Other organisms also grow on the scallop's shell. The boring sponge Cliona celata is a parasitic species which makes holes up to 1.5 mm diameter in the valve. Other common epibionts living on the surface of the valve include tube worms, barnacles and bryozoans. In a survey undertaken off San Juan Islands, Washington, 144 scallops, C. hastata and C. rubida were dredged up, mostly from a depth of 90 m. The right valve was much more heavily colonised than the left with 76% clad with epibionts as against 17% of the left valves. The encrusting sponges (mostly Mycale adhaerens) were common as were the barnacle (Balanus rostratus) and the tube worms Neosabellaria cementarium, Serpula vermicularis and Spirorbis sp. Also encountered were other bivalves, bryozoans, brachiopods and tunicates. Many of the tubes made by the worms were unoccupied and other organisms overgrew living and dead calcareous tubes. On the lower, left valve, cyclostome and cheilostome bryozoans predominated. Starfish seem equally able to force open the valves of a scallop with barnacles on it as one with none.

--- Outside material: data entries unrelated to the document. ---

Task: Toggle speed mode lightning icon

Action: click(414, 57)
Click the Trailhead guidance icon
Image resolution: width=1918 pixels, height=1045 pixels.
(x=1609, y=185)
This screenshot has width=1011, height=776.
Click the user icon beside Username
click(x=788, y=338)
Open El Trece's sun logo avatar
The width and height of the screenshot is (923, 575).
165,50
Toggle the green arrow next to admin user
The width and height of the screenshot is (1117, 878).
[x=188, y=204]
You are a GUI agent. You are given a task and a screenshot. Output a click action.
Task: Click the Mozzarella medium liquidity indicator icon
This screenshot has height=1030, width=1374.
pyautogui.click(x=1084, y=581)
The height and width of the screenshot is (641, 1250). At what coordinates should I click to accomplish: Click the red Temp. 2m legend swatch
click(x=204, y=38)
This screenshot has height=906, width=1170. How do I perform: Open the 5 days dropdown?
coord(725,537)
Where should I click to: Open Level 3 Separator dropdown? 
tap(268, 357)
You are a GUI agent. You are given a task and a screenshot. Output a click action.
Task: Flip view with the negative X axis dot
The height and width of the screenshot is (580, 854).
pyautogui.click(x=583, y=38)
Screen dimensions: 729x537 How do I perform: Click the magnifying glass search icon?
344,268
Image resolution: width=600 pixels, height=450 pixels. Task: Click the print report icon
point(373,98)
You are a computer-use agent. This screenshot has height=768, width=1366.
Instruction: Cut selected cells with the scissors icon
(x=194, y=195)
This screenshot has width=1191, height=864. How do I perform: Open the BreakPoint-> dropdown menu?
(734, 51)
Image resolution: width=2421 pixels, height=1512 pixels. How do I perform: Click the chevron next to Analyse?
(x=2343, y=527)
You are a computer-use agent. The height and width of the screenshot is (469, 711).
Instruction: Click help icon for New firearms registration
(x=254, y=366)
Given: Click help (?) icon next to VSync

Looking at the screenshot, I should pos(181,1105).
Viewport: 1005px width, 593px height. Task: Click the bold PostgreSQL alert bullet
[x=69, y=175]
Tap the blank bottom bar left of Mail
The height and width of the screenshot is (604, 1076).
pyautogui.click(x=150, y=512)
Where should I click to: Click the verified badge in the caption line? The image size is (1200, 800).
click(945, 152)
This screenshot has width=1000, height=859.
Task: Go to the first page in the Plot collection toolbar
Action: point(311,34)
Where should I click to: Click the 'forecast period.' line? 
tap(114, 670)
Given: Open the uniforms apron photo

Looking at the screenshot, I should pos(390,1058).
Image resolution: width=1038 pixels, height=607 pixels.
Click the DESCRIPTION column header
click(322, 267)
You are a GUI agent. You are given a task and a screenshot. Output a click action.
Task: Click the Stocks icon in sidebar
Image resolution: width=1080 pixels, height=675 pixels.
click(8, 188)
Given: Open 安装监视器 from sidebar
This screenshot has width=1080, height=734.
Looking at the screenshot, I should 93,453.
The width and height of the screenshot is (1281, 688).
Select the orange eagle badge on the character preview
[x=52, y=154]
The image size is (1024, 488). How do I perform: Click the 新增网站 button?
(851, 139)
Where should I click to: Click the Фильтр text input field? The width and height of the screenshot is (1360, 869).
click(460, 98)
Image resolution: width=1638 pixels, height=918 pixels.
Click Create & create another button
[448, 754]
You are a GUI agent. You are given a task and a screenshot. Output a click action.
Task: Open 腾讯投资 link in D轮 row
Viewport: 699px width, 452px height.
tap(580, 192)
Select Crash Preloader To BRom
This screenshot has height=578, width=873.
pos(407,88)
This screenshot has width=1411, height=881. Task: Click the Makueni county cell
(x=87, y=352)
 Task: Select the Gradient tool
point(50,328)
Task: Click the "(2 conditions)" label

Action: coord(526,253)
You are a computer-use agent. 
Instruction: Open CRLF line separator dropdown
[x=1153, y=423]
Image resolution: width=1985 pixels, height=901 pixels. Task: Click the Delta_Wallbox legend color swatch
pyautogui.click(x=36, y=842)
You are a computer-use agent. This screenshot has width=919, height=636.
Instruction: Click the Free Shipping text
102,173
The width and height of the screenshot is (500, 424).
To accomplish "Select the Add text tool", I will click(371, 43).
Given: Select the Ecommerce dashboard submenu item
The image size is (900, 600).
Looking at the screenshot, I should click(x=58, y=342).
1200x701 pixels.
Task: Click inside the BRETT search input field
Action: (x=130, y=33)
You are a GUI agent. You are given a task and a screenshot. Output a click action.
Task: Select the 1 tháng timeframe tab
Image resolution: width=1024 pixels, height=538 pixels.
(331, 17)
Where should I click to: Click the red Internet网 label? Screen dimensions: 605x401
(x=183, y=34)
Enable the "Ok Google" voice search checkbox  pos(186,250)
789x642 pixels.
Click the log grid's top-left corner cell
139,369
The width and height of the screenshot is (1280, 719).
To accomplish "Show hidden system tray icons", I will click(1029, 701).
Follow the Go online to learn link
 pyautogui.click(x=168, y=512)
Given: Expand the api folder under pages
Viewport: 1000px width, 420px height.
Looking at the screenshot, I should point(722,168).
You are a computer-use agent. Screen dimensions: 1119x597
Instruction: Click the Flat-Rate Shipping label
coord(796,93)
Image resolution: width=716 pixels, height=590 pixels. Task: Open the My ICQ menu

Barnacles are normally sessile animals unable to evade predators. When they are attached to a scallop they benefit from the defence response of the mollusc to threats which enables it to avoid predation. The scallop is disadvantaged because the presence of barnacles may reduce its ability to swim. It has been found that encrusting sponges emit chemicals that discourage barnacle larvae from settling nearby. The larvae preferentially settle on shells that are not encrusted with sponges. This is another way in which encrusting sponges are of advantage to the scallops which are less impeded in their ability to swim by sponges than they are by barnacles.

==Fishery==
Some harvesting of scallops under exploratory fishing licences is done off the west coast of Canada, though a previous commercial scallop fishery has been discontinued. Methods used are diving and small trawls with a maximum width of 2 m. Minimum size limits are set for the height of the shells, 80 mm for the spiny scallop and 71 mm for the pink scallop. A framework research document was published by Fisheries and Oceans Canada in 2000 which made recommendations on the development of the dive and trawl fisheries.